═════ INPUT DATA

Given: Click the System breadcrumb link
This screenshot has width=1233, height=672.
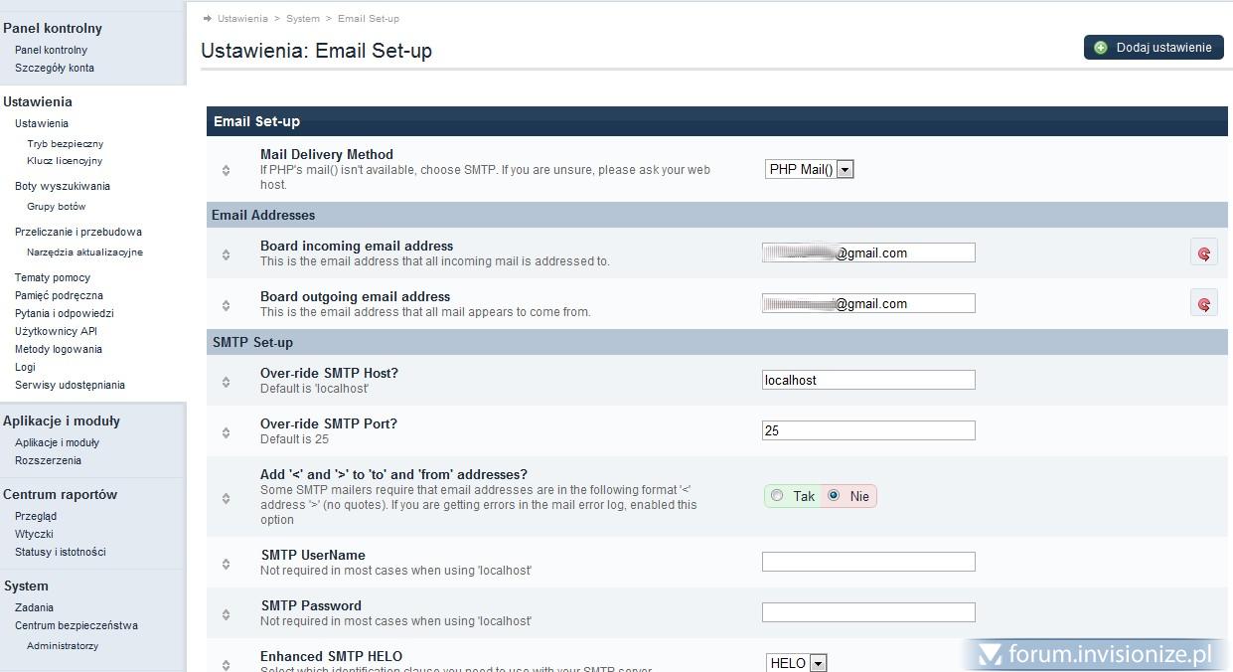Looking at the screenshot, I should [303, 19].
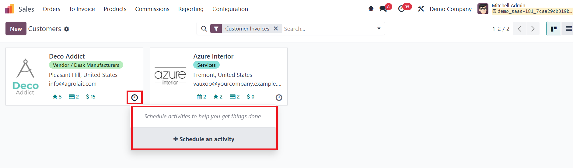Click Schedule an activity button

pos(204,139)
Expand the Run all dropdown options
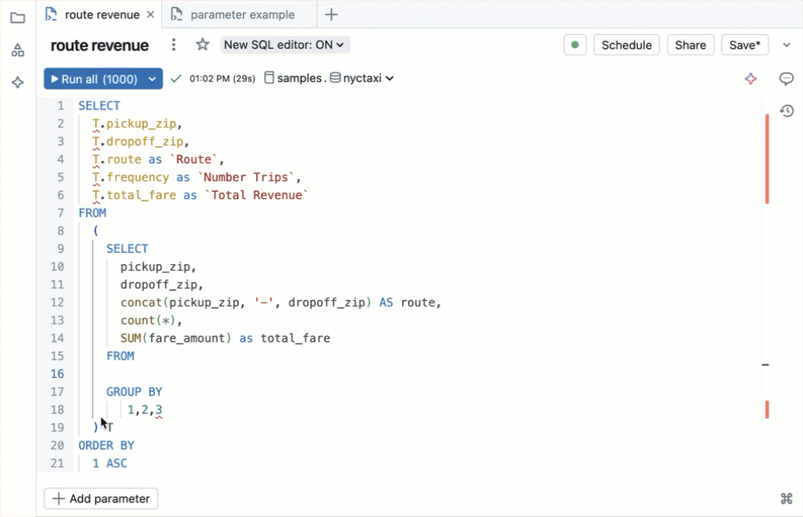Screen dimensions: 803x517 point(152,79)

══════════

• _EXERCISE GOAL_
Please repeat the listing precisely, excluding the pictures it contains.

• _TASK RESULT_
Given: Click the System breadcrumb link
This screenshot has width=1233, height=672.
Looking at the screenshot, I should [303, 19].
Click Schedule an activity button

pos(204,139)
Expand the Run all dropdown options
Screen dimensions: 803x517 point(152,79)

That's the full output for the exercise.